Fortunately there were to be other trendy elements, including a political segment produced by a couple of satirical scriptwriters. "I could do a Harold Wilson impersonation," Palin explains, admitting that "in fact, it was an impersonation of John Bird impersonating Harold Wilson."
But it was good enough to get him into the team of no fewer than four presenters; an actor, a fashion expert, a dancer and Palin all crowded into the studio of Now!, as the show was ambitiously named.
"I think the exclamation mark was our downfall, as if we were going to change the whole way television was looked at.
"It was very cumbersome, with four presenters and two or three groups who had to be got on and off the small stage. Top of the Pops could have three or four big names but we could afford only one and had to take whatever we could get for virtually nothing."

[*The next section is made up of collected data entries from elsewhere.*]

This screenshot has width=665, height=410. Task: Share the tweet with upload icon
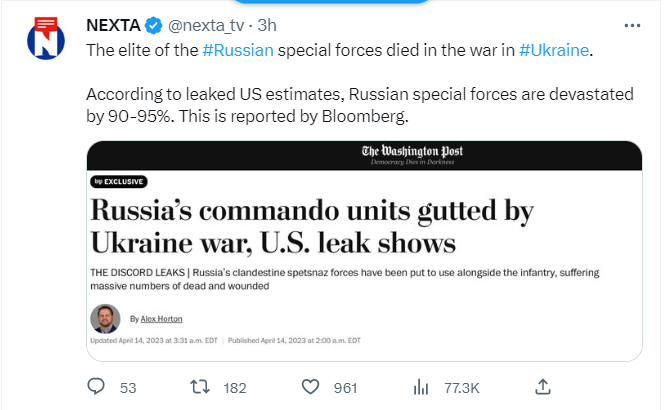click(543, 387)
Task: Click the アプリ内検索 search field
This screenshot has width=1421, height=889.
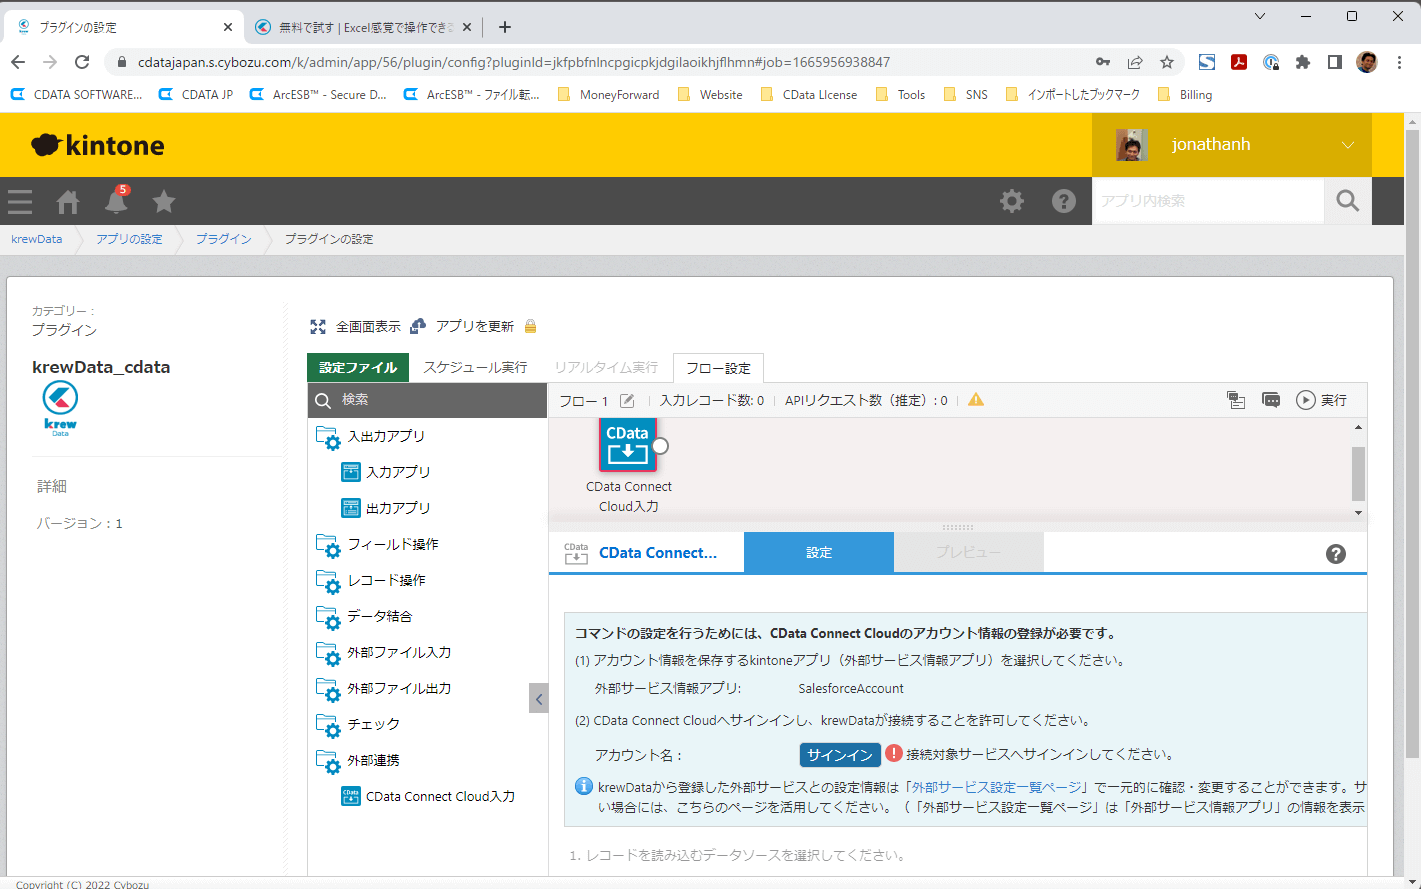Action: 1208,201

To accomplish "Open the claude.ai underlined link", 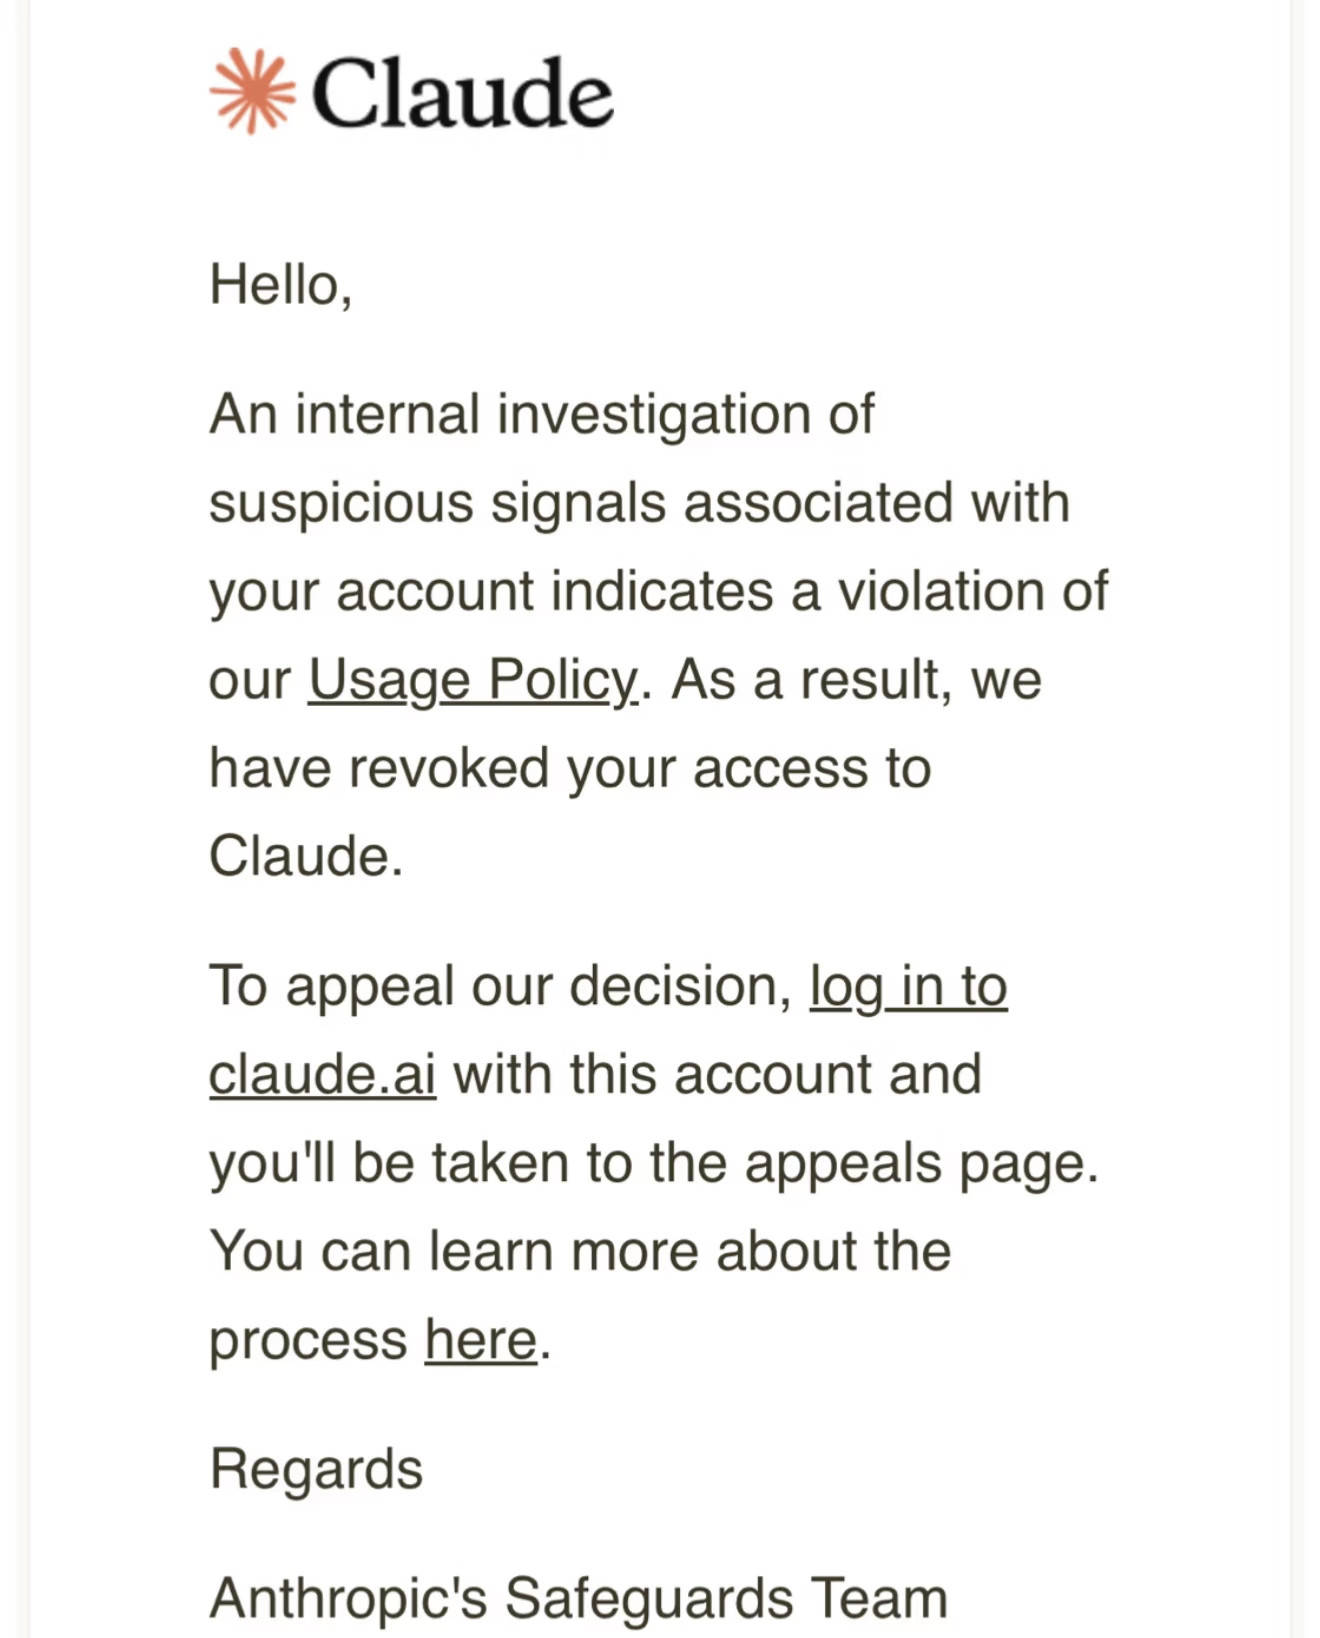I will click(322, 1075).
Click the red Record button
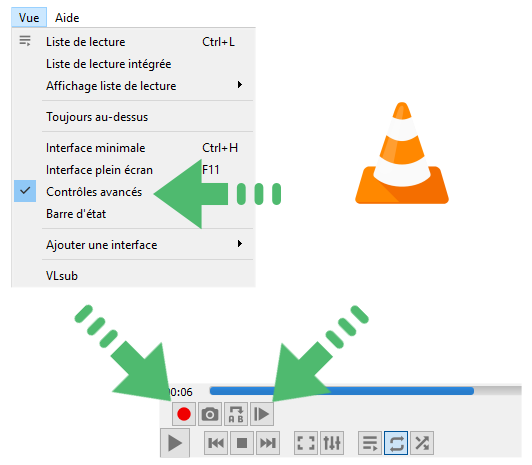 [184, 414]
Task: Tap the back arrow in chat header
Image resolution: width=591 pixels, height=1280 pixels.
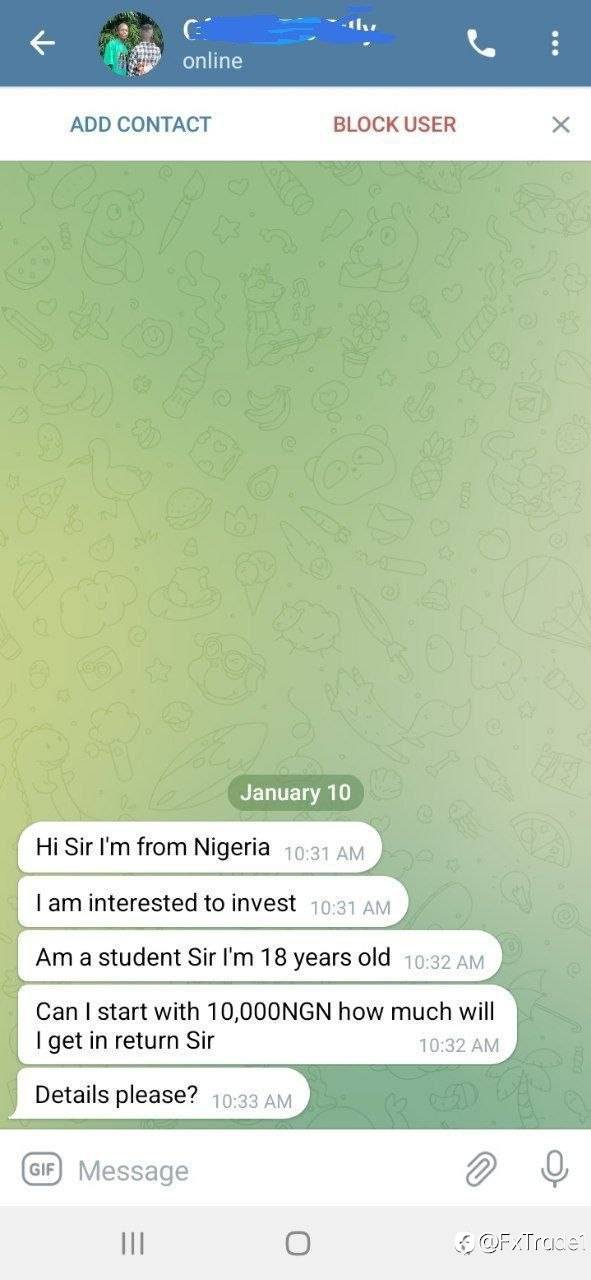Action: tap(42, 43)
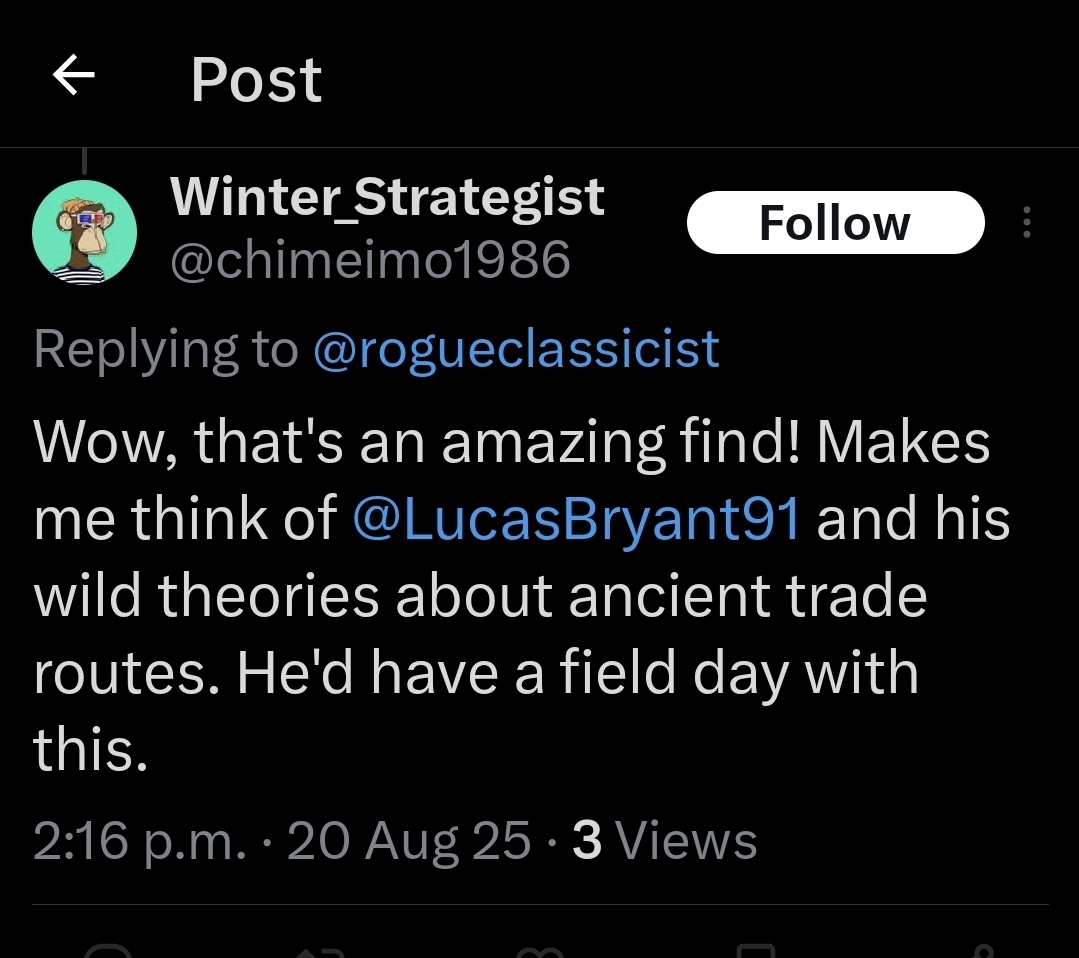Like the post with the heart icon

tap(540, 950)
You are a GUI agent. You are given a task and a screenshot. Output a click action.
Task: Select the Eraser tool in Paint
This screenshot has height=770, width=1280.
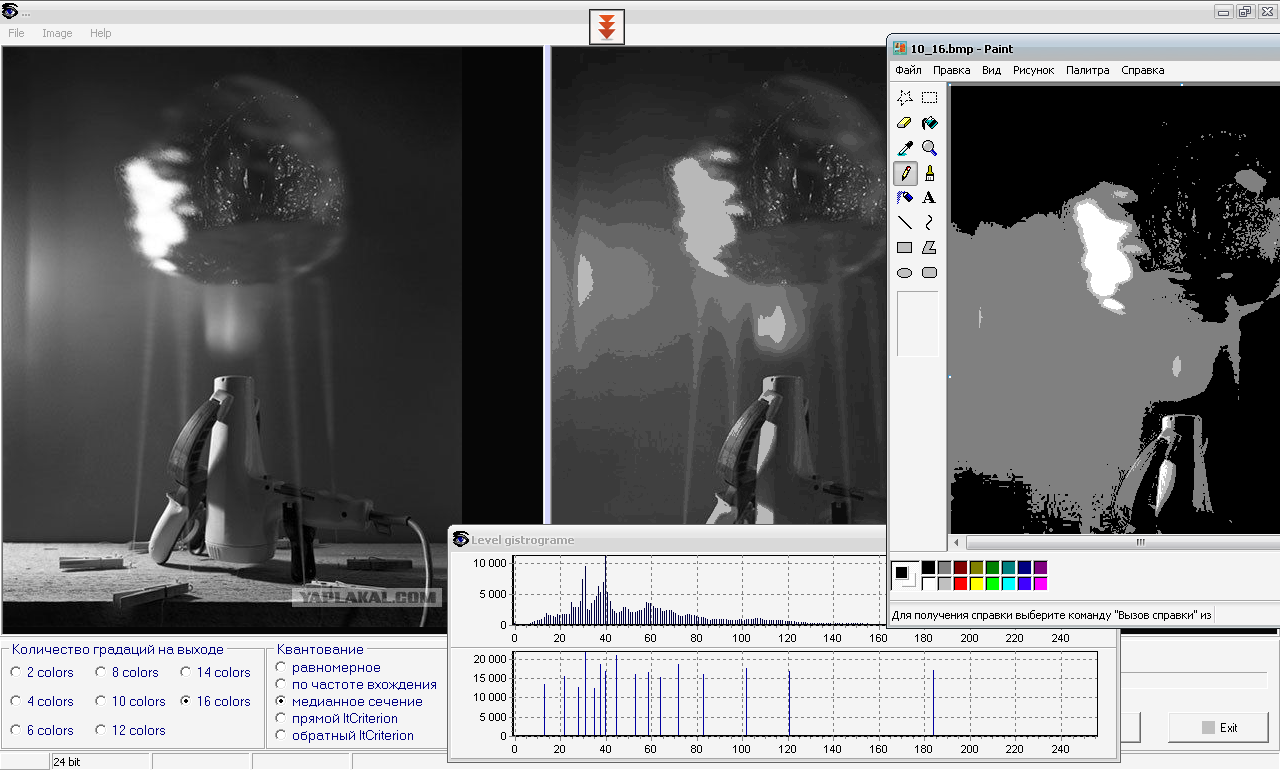904,123
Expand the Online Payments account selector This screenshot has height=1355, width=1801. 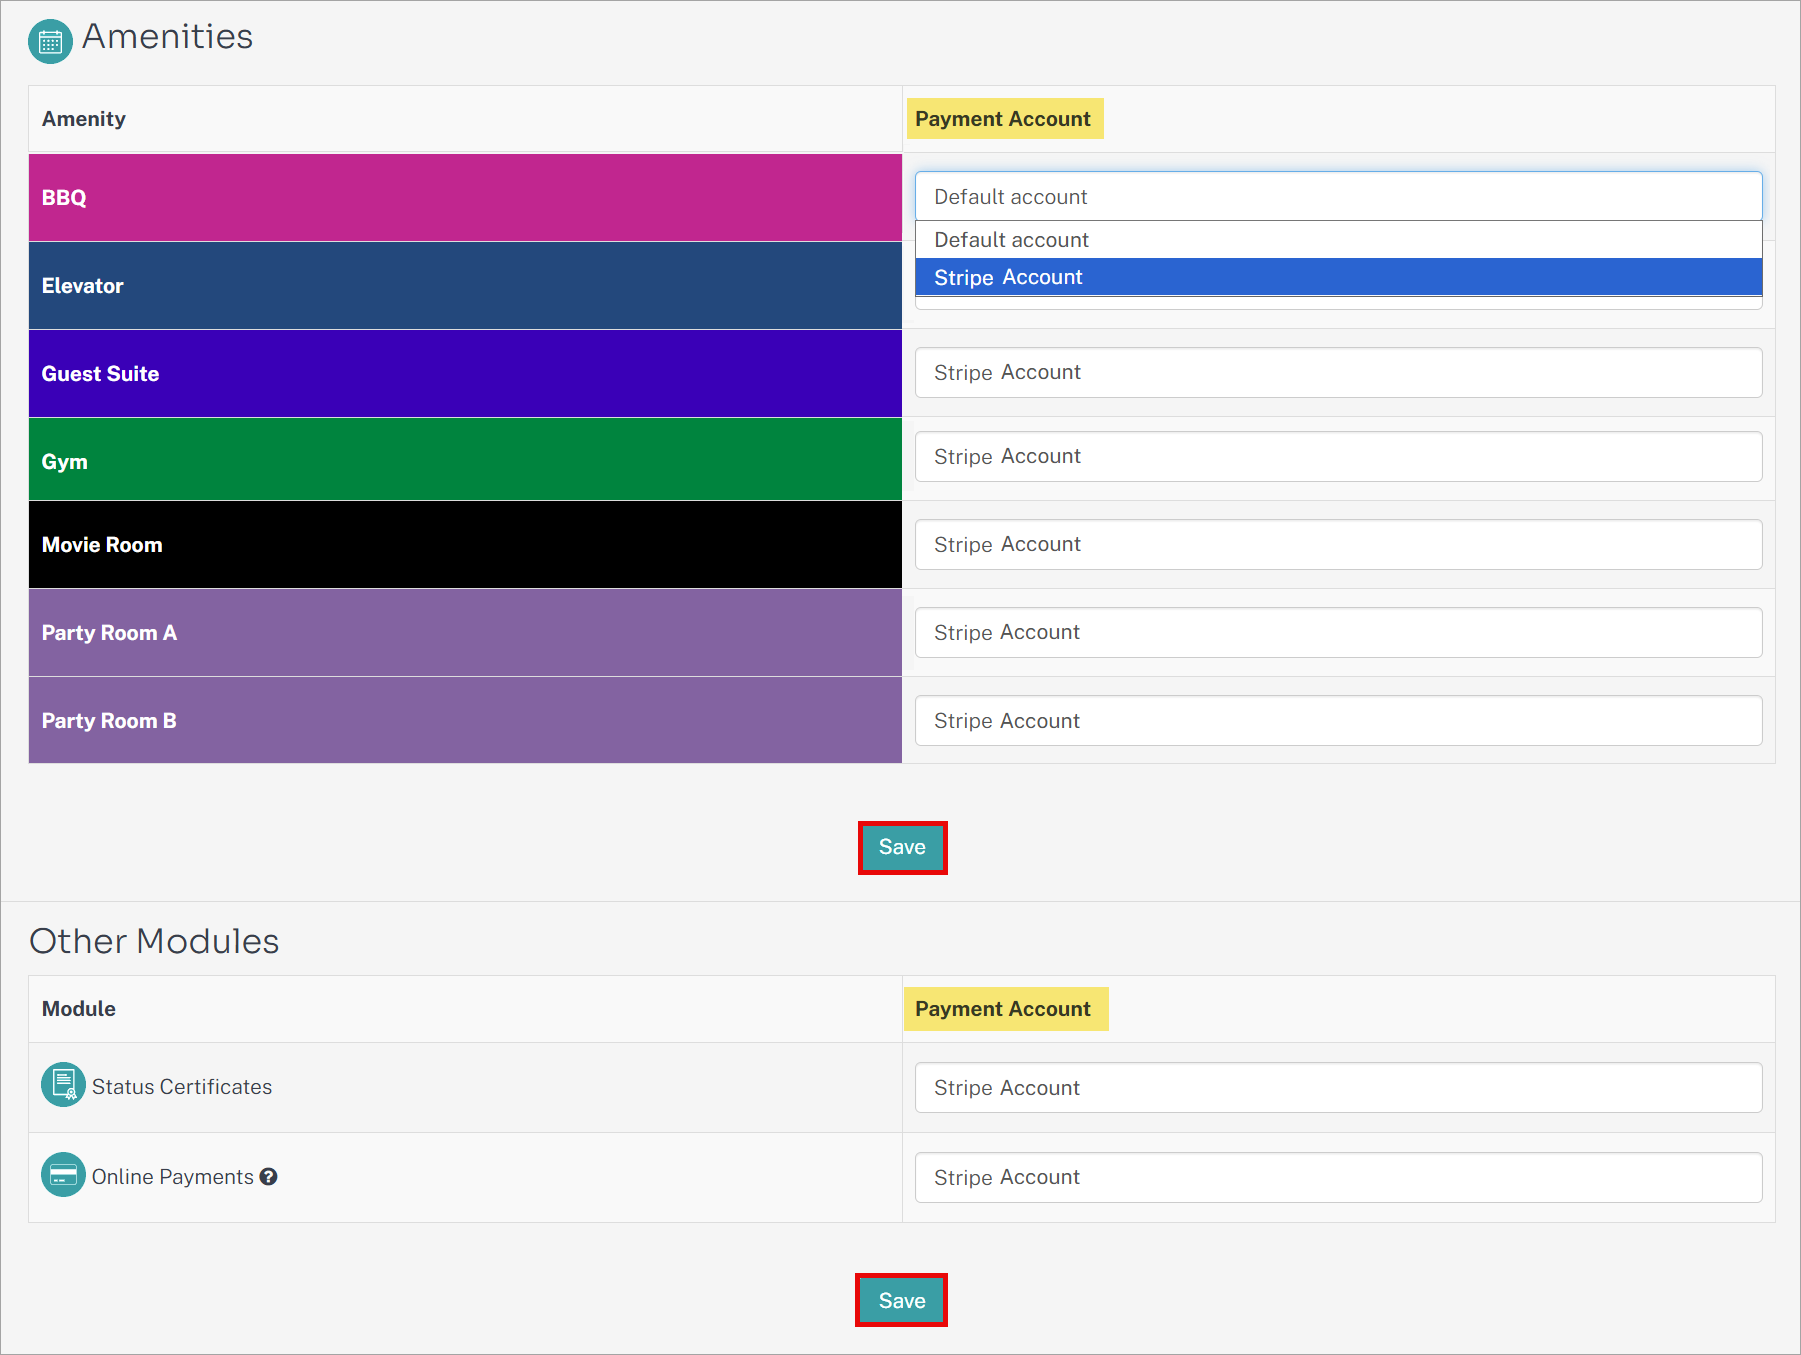tap(1338, 1177)
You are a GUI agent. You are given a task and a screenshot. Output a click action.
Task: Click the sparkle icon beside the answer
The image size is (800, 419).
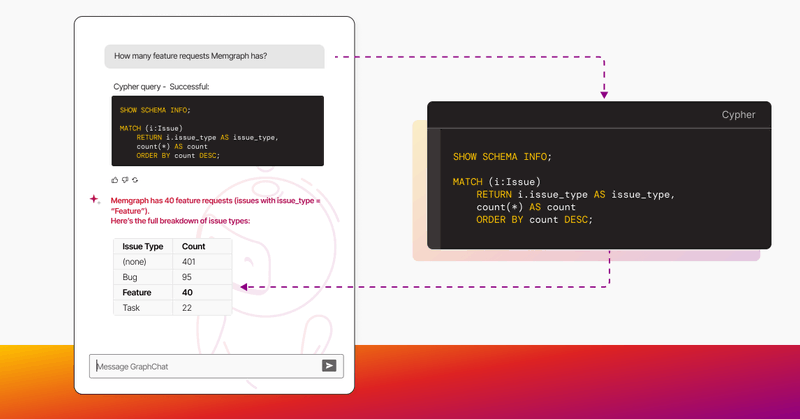click(x=94, y=200)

TWW hoped to sell the show to the rest of the commercial network, but Palin remembers Grampian as being one of the few stations to come on board. In spite of being financially challenged, Now! managed to lure Tom Jones, then a rising star, on to its first show. Rod Stewart was happy to make the trip westwards, as were Eric Clapton and Alan Price and The Animals.
Peter Cook and Dudley Moore, who had just made a satirical pop song, featured on the Palins' wedding photographs, as did Manfred Mann – after a two-day honeymoon squeezed by the filming schedule, Michael and Helen had been forced to fly straight to the studio in Bristol.
"I was being given more to do. I had to walk across Clifton suspension bridge in a striped Edwardian swimming costume and red wellingtons, miming to 'These Boots Are Made for Walkin''. Once I played a piano in the middle of a field as [actor] Arthur Mullard smashed it to pieces. Yes, the political element of the show did become somewhat diminished."
During the impressive year before Now! became, as it were, Then!, Palin could observe at close quarters how television programmes were made even when it rained and the props failed to turn up. And it was a day job that was at times just that – one day a week. This gave him time to write sketches with another Jones – Terry – eventually moving on to something completely different.